|Subject: LUSA: Dili, Australians jointly
coordinating security, says minister
26-05-2006 12:58:00. Fonte LUSA. Notícia SIR-8025786 Temas:
East Timor: Dili, Australians jointly coordinating security, says minister
Dili, May 26 (Lusa) - The East Timorese government and Australian peacekeeping forces are jointly coordinating security in the crisis-wracked country under a bilateral accord, while awaiting approval of an UN-mandated mission, a senior Timorese minister said Friday.
"The command of the operations is ours, jointly with (the Australians", Minister of State Ana Pessoa told Lusa by telephone.
"The operational areas are defined in daily meetings where it is determined what each one will do and up to where each may go".
The bilateral accord signed Thursday night, Pessoa said, stipulated "security coordination" between the government and the Australian force, commanded by Brig. Michael Slater, but assured "operational autonomy" for Dili's army.
She said the Australian force, which began arriving Thursday, and additional troops and police expected from Portugal, New Zealand and Malaysia were being deployed on a "bilateral level" while Dili awaits the UN Security Council to mandate the creation of an international stabilization force.

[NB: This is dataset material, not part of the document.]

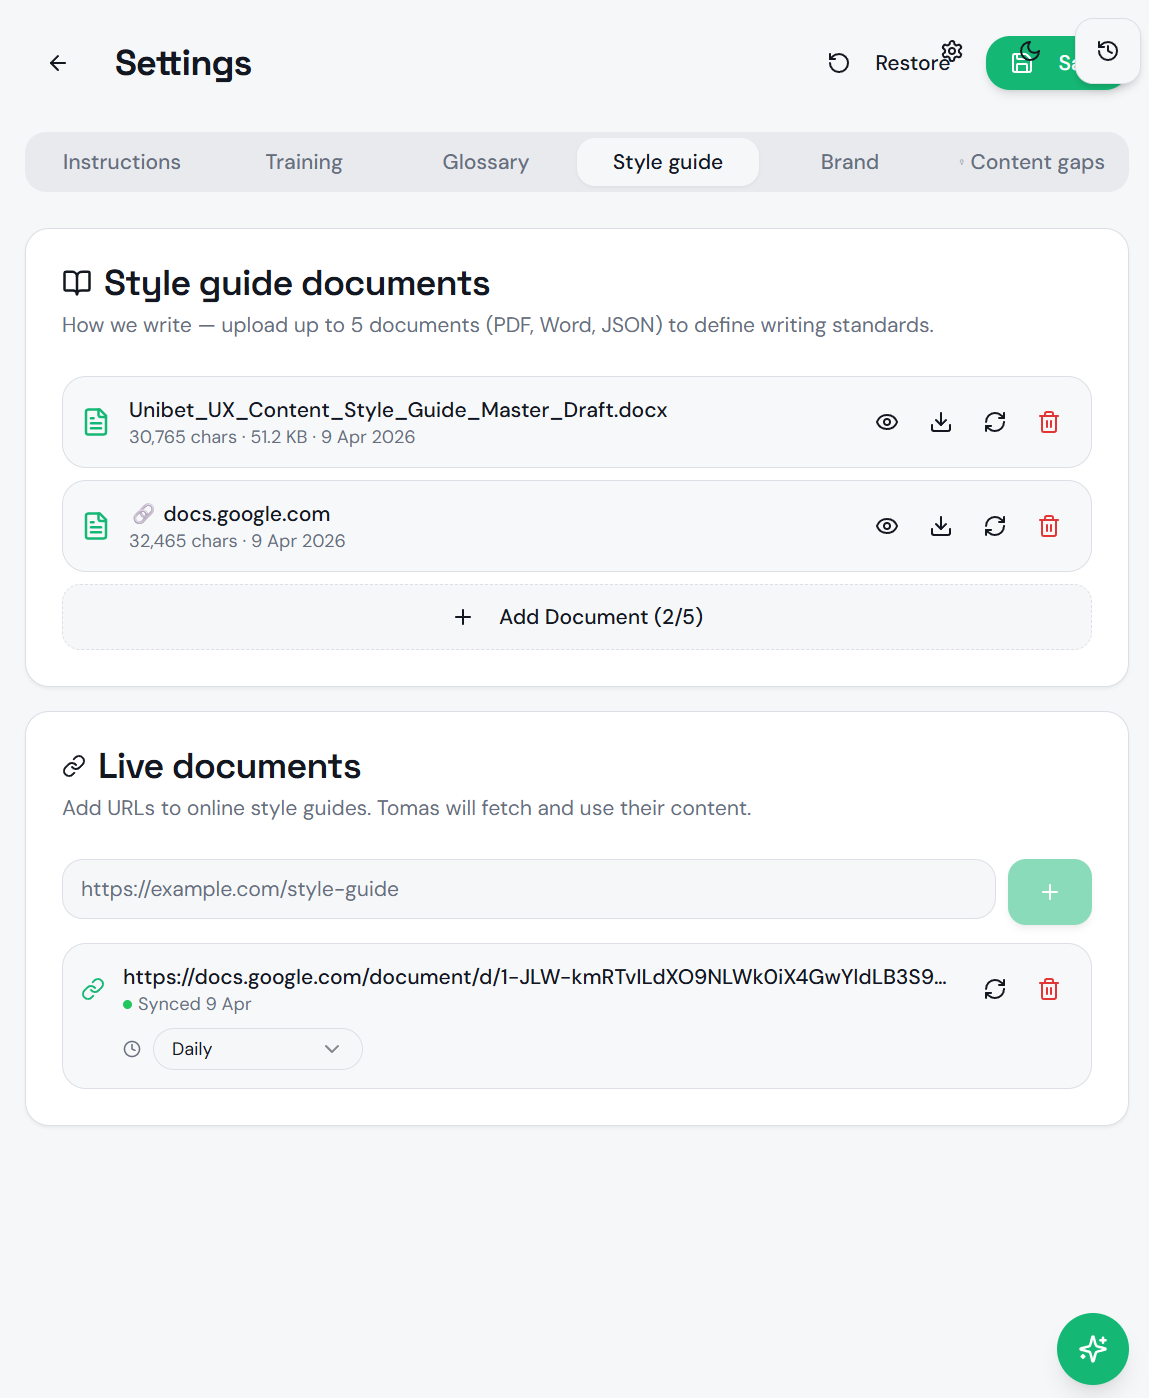Open the history clock panel
Screen dimensions: 1149x1398
tap(1107, 51)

A Timorese military source told Lusa that armed forces chief Brig. Gen. Taur Matan Ruak ordered a "cessation of hostilities" with dissident soldiers and police Thursday night after the bilateral agreement was signed with Australia.
"We will only act if we come under attack. We are cooperating with the international forces", the officer said.
In Canberra, Australian armed forces chief Marshal Angus Houston said Dili awoke "very much calmer" Friday but that the situation remained "unstable and dangerous".
"We received no word of significant confrontations during the night, but East Timor continues unstable and dangerous", he said.
In Dili, Australian paratroop commander Lt. Col. Michael Mumford told Lusa arriving Australian forces would observe strict neutrality towards Timor's divided and warring security forces.
"We're not interested in accusing or supporting this or that faction", he said. "We're here to re-establish stability for the population" in hopes of contributing to peace talks.